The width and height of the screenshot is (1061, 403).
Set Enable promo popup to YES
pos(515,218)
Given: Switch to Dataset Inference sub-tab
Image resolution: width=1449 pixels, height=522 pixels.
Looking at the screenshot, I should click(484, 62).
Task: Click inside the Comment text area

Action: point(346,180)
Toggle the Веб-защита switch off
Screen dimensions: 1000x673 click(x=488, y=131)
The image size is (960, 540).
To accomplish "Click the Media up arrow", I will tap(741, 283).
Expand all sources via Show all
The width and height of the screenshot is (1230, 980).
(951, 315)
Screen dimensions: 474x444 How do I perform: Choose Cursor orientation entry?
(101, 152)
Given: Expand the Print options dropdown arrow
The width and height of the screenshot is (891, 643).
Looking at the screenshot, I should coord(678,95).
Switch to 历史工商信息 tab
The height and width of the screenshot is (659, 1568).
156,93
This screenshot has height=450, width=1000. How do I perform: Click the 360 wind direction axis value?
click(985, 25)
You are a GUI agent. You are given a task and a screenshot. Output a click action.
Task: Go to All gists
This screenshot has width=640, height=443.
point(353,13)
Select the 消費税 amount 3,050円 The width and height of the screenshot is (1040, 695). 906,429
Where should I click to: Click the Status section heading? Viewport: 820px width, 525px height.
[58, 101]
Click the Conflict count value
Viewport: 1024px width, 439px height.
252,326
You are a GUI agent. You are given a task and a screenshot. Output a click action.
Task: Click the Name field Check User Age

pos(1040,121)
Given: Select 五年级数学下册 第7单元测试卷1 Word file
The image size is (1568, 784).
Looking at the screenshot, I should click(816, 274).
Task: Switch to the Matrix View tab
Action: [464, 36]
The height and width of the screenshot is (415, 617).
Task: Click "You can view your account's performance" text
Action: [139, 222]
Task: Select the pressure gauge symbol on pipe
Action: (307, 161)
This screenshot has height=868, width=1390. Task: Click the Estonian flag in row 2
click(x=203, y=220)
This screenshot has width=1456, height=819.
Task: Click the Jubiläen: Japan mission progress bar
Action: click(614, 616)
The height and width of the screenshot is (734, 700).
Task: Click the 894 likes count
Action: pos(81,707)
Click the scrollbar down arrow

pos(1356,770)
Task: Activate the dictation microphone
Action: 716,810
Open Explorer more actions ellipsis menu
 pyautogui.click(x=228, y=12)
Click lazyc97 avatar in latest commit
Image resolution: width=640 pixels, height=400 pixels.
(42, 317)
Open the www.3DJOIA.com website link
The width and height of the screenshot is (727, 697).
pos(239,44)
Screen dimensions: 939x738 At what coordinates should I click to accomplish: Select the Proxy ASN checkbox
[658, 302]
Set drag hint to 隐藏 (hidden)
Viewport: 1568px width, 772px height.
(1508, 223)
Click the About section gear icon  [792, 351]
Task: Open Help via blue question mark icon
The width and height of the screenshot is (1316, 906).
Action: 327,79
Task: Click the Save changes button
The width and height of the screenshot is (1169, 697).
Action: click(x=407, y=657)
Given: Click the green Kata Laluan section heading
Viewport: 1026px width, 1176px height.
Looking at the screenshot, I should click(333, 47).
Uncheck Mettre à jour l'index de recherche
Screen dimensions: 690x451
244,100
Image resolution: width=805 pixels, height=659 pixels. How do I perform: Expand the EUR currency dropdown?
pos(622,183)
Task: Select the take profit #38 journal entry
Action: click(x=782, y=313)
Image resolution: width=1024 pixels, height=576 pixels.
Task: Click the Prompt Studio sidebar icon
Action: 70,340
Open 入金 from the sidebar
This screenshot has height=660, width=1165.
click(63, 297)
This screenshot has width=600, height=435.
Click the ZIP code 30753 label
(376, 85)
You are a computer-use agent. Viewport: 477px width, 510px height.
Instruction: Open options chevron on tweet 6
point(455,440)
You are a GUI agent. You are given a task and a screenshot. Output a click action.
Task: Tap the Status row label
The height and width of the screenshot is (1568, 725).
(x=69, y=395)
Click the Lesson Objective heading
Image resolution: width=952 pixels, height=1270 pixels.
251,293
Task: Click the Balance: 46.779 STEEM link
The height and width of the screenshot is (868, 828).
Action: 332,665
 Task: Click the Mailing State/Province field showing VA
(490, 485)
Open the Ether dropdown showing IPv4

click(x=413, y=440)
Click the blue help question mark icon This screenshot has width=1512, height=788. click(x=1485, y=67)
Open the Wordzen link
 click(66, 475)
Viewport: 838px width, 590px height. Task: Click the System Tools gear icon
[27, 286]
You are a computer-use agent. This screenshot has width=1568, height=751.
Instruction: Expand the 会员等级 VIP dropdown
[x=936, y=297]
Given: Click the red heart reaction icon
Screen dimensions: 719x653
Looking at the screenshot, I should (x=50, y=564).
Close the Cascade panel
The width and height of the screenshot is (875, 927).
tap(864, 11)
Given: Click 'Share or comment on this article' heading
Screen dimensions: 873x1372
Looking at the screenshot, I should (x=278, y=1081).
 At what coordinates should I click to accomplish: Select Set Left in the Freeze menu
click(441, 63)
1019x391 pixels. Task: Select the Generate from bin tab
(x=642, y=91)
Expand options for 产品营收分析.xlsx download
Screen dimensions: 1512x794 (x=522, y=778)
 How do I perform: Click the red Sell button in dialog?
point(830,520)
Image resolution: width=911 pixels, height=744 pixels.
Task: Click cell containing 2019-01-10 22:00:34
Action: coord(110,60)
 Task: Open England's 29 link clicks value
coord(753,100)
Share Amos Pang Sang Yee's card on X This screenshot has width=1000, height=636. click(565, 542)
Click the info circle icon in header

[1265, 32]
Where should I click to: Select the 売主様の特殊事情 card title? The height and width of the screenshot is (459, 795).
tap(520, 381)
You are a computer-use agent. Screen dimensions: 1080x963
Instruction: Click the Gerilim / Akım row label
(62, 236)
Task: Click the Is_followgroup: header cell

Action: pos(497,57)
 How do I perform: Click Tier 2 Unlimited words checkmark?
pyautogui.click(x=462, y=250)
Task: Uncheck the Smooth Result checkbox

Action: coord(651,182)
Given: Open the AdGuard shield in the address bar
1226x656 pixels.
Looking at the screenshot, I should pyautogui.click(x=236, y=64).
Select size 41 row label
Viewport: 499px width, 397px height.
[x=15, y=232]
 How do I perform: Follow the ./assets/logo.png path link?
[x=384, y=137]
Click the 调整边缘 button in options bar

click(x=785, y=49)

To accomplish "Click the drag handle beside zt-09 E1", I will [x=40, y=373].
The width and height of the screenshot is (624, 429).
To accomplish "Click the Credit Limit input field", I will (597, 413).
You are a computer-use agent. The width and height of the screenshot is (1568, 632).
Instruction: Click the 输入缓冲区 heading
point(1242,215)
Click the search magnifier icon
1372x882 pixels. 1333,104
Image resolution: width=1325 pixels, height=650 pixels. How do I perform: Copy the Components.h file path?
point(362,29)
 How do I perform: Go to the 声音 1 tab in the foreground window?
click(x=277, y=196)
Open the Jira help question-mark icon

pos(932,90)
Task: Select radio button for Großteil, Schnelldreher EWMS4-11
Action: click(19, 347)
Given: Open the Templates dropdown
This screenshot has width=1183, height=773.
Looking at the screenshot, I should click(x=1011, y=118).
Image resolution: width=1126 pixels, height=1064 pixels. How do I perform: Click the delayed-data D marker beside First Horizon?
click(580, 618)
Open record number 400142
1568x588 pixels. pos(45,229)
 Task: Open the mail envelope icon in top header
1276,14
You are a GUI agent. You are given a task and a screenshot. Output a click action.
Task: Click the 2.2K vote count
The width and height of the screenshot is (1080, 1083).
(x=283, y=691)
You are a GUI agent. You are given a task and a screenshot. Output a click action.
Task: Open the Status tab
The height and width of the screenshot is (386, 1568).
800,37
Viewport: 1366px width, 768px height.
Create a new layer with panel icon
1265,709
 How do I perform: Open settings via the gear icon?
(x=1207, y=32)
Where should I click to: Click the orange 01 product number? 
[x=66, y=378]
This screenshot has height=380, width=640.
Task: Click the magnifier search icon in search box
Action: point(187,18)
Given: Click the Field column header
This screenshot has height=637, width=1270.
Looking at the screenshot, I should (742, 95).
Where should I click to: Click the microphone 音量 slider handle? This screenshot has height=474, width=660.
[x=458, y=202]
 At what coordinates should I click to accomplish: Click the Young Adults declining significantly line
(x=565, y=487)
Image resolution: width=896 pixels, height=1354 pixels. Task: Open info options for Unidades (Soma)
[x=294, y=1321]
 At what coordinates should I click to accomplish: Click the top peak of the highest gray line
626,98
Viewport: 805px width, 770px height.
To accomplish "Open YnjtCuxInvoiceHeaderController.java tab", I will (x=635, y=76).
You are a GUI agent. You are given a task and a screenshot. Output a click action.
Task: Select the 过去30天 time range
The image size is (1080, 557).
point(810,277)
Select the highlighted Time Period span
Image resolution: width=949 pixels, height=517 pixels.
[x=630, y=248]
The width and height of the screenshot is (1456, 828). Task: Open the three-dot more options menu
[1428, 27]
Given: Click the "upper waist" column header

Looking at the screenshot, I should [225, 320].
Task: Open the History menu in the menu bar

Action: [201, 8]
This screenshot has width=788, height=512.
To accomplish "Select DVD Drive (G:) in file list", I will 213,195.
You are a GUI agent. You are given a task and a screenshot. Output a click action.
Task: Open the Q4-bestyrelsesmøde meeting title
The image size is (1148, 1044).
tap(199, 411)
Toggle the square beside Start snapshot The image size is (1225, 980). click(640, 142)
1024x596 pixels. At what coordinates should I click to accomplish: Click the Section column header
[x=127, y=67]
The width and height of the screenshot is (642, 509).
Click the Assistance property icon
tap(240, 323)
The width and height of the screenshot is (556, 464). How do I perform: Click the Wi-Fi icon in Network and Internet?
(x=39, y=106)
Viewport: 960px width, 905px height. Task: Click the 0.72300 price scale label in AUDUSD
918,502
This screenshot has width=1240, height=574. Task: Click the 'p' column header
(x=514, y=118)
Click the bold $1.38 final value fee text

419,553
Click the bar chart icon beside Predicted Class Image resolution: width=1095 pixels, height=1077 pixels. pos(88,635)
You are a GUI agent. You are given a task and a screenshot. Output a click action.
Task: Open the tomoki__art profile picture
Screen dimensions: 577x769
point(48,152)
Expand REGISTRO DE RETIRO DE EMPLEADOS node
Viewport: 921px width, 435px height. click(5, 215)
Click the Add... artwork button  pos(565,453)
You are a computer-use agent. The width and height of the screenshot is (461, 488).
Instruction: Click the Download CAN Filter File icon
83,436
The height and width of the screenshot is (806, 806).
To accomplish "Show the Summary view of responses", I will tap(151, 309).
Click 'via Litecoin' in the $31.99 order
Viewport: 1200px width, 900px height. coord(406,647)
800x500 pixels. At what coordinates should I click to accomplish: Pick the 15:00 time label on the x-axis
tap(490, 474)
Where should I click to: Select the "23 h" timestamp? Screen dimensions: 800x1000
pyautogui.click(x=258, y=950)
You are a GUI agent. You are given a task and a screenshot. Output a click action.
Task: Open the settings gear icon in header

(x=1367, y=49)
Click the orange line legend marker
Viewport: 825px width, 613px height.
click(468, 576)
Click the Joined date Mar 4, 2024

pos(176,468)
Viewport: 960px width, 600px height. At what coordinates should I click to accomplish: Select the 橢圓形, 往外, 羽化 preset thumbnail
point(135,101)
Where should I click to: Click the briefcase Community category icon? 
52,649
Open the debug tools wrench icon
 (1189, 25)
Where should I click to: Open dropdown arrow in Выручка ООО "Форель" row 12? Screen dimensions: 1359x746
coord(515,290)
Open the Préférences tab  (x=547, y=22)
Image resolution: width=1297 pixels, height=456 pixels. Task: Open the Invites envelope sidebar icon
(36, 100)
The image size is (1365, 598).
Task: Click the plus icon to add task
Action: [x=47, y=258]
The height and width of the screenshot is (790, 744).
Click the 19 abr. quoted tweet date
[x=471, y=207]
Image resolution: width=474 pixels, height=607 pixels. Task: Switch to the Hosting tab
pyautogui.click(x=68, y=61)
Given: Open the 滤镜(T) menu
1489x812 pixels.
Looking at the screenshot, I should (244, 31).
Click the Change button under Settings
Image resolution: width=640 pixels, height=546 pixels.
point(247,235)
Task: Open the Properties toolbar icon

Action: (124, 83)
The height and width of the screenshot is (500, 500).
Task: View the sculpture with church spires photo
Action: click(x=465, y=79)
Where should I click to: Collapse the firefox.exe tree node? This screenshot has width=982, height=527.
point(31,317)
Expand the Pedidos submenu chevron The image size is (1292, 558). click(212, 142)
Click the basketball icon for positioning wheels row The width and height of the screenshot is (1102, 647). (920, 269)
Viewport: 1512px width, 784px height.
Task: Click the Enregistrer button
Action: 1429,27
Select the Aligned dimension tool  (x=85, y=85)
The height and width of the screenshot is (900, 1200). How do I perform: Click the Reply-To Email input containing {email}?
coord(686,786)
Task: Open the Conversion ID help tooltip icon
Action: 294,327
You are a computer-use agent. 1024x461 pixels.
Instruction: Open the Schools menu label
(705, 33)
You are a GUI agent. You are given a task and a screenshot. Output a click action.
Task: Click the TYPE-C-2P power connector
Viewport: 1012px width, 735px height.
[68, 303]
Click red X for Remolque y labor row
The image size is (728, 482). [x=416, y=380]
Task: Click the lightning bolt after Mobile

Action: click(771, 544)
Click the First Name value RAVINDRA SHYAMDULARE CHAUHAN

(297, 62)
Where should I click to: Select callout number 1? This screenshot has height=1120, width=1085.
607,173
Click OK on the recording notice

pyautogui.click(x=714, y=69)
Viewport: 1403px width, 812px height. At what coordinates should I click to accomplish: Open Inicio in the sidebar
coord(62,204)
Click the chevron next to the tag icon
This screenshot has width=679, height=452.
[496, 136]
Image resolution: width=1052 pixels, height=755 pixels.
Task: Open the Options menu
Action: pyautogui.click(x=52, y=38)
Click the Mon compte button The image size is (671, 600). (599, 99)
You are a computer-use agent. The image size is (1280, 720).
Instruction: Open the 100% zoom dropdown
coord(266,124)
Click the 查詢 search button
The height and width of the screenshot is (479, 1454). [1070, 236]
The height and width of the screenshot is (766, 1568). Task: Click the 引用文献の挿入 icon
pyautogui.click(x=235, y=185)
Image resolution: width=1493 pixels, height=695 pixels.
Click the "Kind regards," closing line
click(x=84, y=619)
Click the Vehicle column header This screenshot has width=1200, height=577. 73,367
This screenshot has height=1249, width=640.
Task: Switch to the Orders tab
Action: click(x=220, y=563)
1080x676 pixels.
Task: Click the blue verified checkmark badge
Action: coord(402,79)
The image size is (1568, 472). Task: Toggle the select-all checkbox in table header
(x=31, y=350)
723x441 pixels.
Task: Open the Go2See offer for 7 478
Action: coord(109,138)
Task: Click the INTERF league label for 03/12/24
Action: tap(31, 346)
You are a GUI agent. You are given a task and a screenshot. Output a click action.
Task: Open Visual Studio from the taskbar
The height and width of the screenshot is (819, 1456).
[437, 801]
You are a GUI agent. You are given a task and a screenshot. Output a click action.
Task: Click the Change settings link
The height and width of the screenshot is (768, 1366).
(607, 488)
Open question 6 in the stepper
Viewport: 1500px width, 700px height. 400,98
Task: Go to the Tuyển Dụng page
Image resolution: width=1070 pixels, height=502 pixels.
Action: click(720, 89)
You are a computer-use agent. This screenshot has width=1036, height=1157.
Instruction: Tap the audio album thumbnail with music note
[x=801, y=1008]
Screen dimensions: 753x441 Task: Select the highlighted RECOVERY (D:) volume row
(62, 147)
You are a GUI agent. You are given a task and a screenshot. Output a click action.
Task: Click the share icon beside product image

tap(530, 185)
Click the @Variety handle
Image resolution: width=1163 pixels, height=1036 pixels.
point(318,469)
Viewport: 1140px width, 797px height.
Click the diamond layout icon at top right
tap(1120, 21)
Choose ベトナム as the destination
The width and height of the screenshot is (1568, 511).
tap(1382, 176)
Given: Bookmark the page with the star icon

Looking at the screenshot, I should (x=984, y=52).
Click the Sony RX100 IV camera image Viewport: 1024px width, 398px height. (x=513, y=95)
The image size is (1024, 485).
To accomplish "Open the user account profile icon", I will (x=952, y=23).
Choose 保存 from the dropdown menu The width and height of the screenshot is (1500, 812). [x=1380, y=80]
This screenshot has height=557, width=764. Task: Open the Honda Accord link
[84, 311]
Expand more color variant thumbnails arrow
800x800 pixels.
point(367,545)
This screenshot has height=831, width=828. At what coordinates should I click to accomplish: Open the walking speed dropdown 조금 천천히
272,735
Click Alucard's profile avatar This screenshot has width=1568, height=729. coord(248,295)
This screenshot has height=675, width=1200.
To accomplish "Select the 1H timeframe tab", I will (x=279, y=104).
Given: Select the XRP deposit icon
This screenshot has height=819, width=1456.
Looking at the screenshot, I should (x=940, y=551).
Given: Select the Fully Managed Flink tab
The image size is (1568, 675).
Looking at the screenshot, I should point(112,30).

-=-=-

What needs to be done:
Within the listing above, copy each line that has the string "avatar".

Exercise answer:
Click lazyc97 avatar in latest commit
Click Alucard's profile avatar This screenshot has width=1568, height=729. coord(248,295)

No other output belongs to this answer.